Am Freitag berät der Bundestag über einen Gesetzentwurf der AfD, der ein Verbot der Finanzierung von parteinahen Nichtregierungsorganisationen (NGOs) aus öffentlichen Mitteln vorsieht. Dabei hielt die ehemalige Bundesaußenministerin Annalena Baerbock ihre letzte Rede im Bundestag, bevor sie aus dem Parlament ausscheidet. Dafür wird die Grünen-Politikerin dort besonders geehrt. Die grüne Ministerin durfte rund zehn Minuten sprechen.

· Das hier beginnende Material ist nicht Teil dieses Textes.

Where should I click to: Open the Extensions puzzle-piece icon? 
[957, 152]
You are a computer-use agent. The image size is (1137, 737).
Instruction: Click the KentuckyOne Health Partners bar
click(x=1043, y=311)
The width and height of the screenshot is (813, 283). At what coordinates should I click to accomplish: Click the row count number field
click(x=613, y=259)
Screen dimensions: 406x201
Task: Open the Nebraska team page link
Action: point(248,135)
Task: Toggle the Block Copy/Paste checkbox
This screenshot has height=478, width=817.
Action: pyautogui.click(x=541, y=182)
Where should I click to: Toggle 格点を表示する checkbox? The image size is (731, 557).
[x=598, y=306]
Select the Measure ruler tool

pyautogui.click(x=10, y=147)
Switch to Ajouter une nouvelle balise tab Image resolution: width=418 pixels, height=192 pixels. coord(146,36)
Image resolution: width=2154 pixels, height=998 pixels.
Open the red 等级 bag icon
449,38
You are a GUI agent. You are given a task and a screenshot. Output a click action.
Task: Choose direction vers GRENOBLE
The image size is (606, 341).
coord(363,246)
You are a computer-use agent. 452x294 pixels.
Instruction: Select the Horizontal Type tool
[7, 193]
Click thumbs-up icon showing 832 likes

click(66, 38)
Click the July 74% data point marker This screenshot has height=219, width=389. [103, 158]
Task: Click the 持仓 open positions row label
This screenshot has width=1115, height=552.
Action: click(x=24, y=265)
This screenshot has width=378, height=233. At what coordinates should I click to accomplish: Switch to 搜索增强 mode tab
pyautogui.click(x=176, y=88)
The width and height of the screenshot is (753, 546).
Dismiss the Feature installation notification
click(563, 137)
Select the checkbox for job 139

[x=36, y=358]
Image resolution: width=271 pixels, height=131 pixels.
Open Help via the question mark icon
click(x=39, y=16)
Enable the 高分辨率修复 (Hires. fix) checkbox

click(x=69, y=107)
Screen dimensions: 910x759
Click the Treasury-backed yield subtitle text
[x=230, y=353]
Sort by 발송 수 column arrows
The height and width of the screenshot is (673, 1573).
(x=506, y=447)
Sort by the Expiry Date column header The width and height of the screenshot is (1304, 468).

Bereits bei der Ankündigung erhielt Baerbock großen Applaus von SPD und Grünen – auch die Union spendete immer wieder Beifall. Baerbock stellte ihre Rede ganz unter den Stern des Kampfs gegen rechts. So sagte sie direkt zu Anfang, dass die wichtigste Aufgabe von Bundestagsabgeordneten heutzutage sei, „unsere freiheitlich-demokratische Grundordnung zu schützen“. Ihre Rede als grüne Parlamentarierin sei eine „zum Schutz der Demokratie“.
Immer wieder sprach Baerbock die AfD-Fraktion, die sich während ihrer Rede immer wieder über sie lustig machte, direkt an. Die AfD sei eine „Gefahr für Deutschland“ und würde keine demokratischen Ziele verfolgen. Immerhin: Den Begriff „gesichert rechtsextrem“ nutzte die Grünen-Politikerin jedoch nicht. Deshalb lehnte sie, das verkündete die ehemalige Außenministerin, auch den Gesetzentwurf der AfD ab.